*Task statement*:
Pick out each line below that contains the word "option", and copy those lines out in full.

*Data for the task*:
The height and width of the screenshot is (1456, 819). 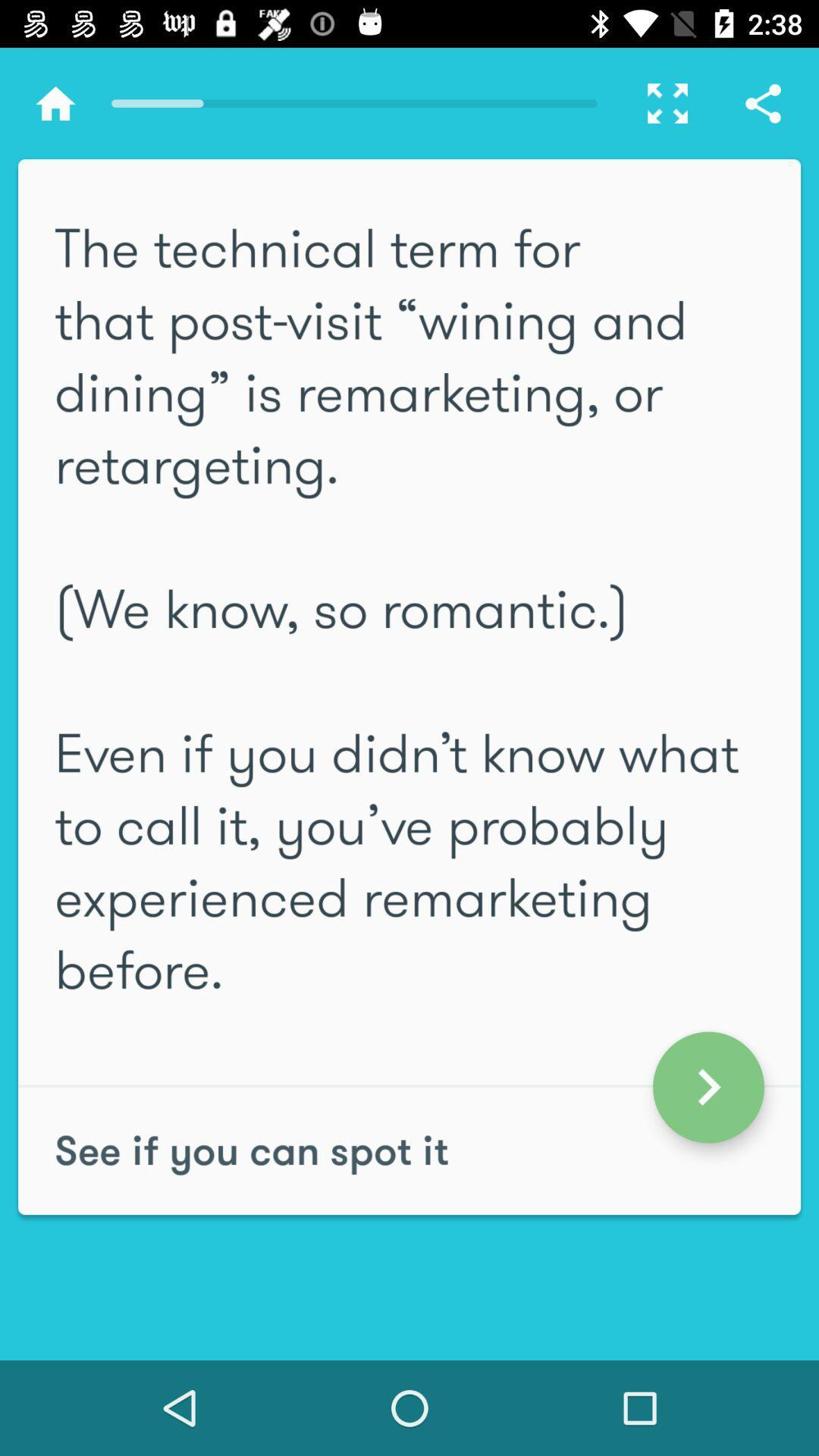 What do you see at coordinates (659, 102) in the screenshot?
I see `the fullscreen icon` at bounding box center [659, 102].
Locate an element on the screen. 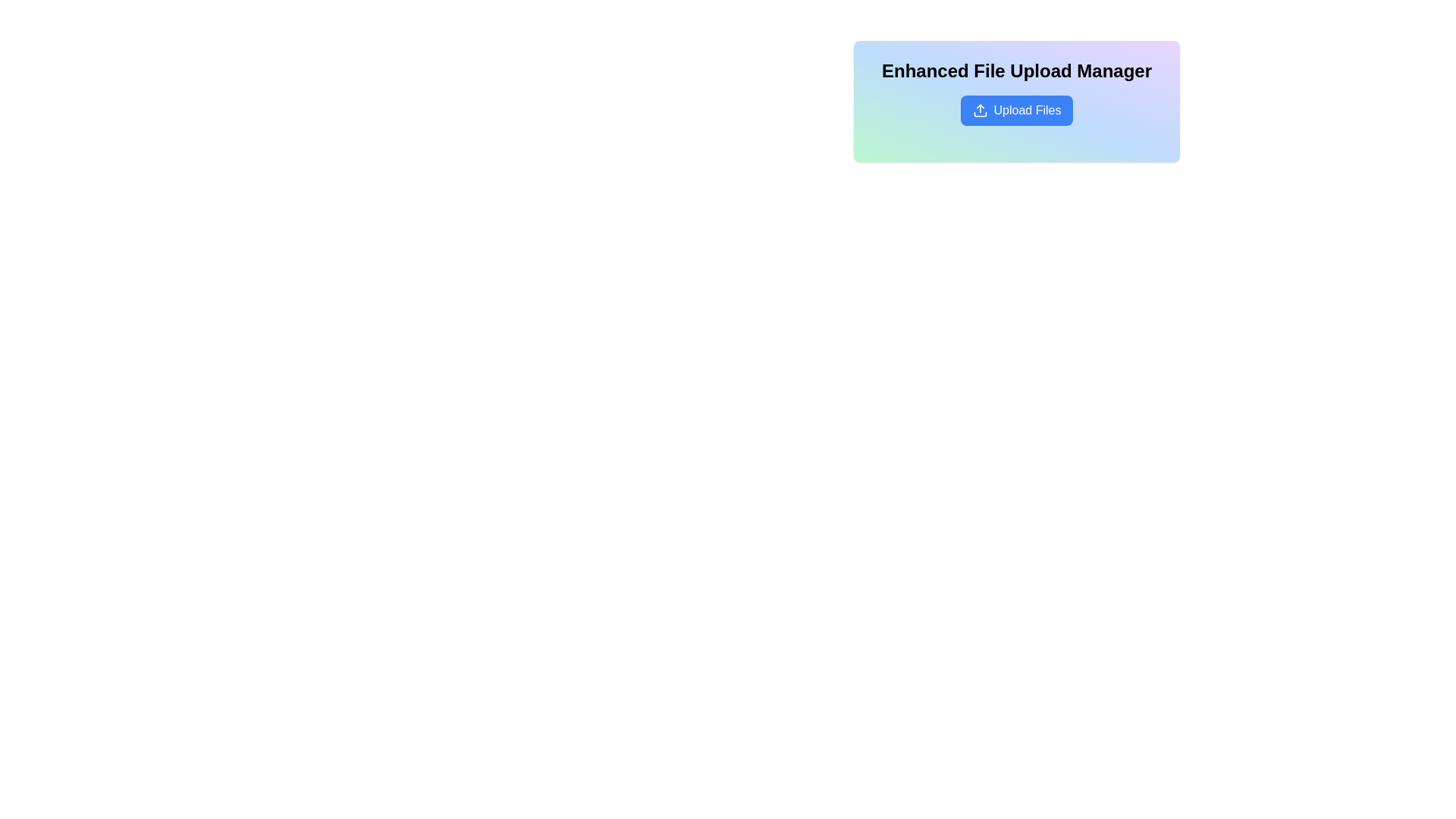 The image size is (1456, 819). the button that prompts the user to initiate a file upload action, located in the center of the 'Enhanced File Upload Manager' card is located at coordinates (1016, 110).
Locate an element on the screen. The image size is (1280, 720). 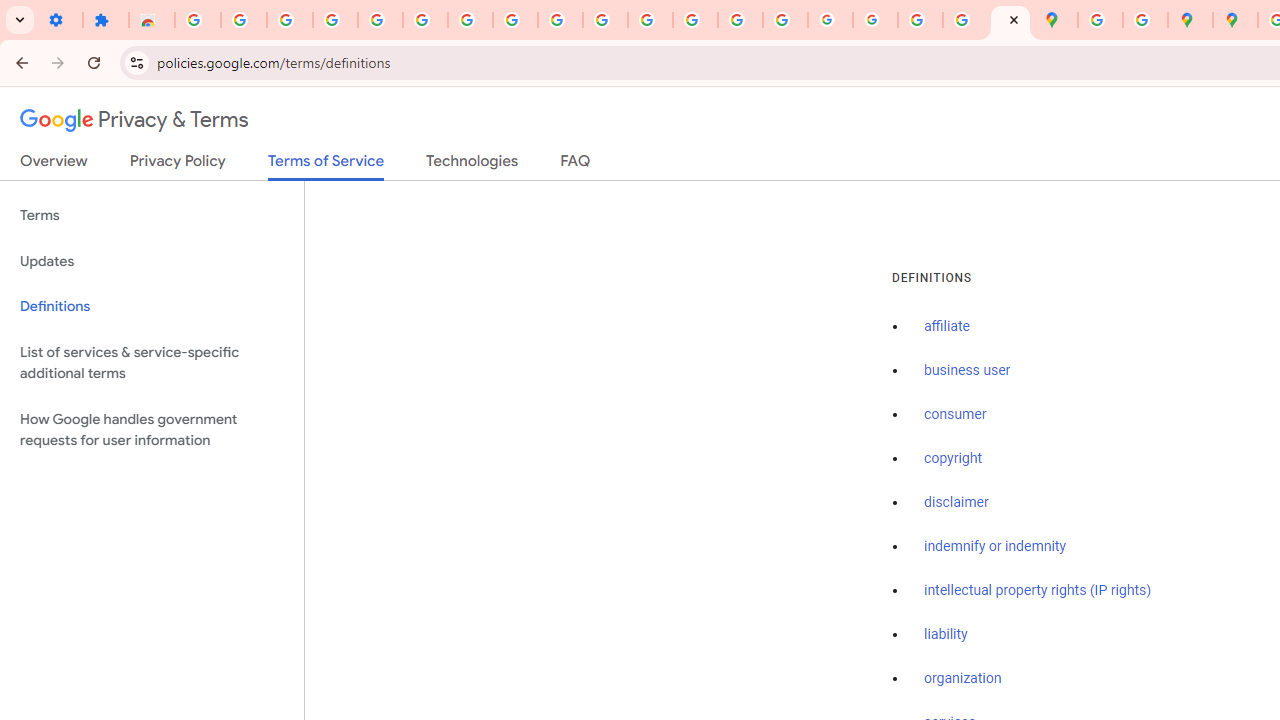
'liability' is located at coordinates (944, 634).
--
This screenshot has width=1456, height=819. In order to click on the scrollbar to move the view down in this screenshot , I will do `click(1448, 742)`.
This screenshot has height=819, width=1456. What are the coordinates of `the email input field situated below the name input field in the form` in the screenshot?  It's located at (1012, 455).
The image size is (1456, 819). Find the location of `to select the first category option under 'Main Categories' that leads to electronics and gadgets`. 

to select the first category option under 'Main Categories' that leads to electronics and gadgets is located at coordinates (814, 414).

*Solution to this exercise*:
The image size is (1456, 819). Find the location of `to select the first category option under 'Main Categories' that leads to electronics and gadgets`. 
to select the first category option under 'Main Categories' that leads to electronics and gadgets is located at coordinates (814, 414).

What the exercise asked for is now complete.